#### Excerpted text
● ● ●
Railway station in Weinan, China

The Weinan North railway station (渭南北站) is a railway station of Zhengzhou–Xi'an High-Speed Railway and Datong–Xi'an Passenger Railway located in Linwei District of Weinan city in Shaanxi province, China.

==Name==
The station during construction was called New Weinan railway station (新渭南站) but following its completion it was renamed Weinan North railway station, in accordance with its location.

==Service==
The station is located on the north end of the Cangcheng Road, just on the south side of the Wei River. The station itself is part of the world third longest bridge Weinan Weihe Grand Bridge. It was opened on 6 February 2010, along with the Zhengzhou–Xi'an high-speed railway. On 1 July 2014, with the completion Datong–Xi'an Passenger Railway, the station is served by two high speed railway lines.
● ● ●
#### Challenges
1. Translate this sentence from the Weinan North railway station text into Spanish: "It was opened on 6 February 2010, along with the Zhengzhou–Xi'an high-speed railway."
2. Carry the Weinan North railway station text forward from its last sentence with one more paragraph.

#### Information provided
● ● ●
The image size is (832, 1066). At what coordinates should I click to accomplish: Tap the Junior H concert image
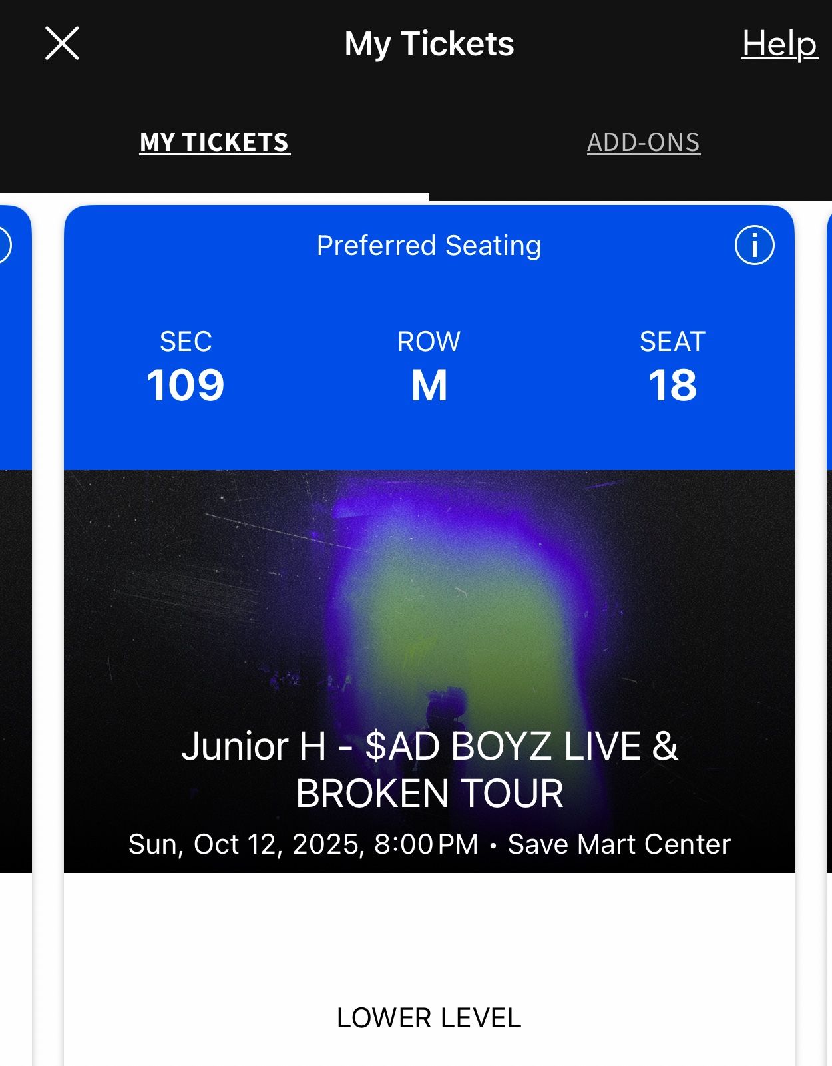point(429,599)
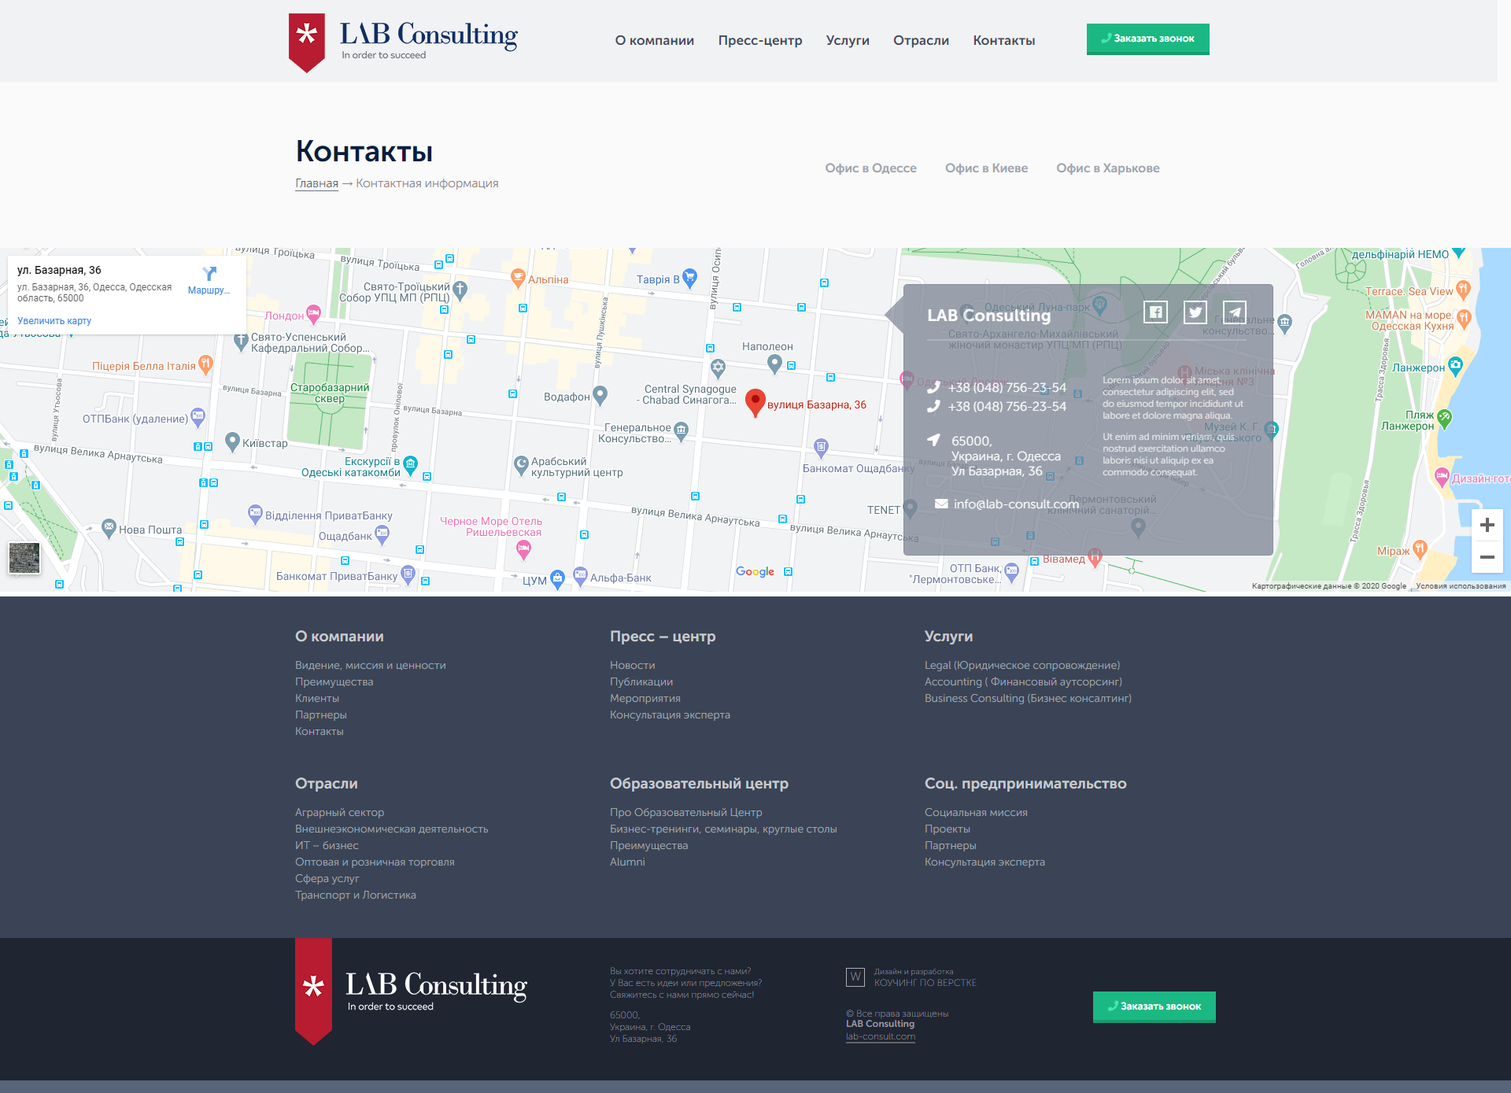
● ● ●
#### Task-by-task answers
1. Fue inaugurada el 6 de febrero de 2010, junto con el ferrocarril de alta velocidad Zhengzhou–Xi'an.

2.
There are more than 60 trains serve the station daily, making it the most important railway hub in eastern part of Shaanxi province. The trains connect Weinan with major Chinese cities like Beijing, Changsha, Guangzhou, Shanghai, Shenzhen, Taiyuan, Wuhan, Xi'an and Zhengzhou.

The station is a major transportation point in the Weinan city, several local bus lines connect the station with the city proper.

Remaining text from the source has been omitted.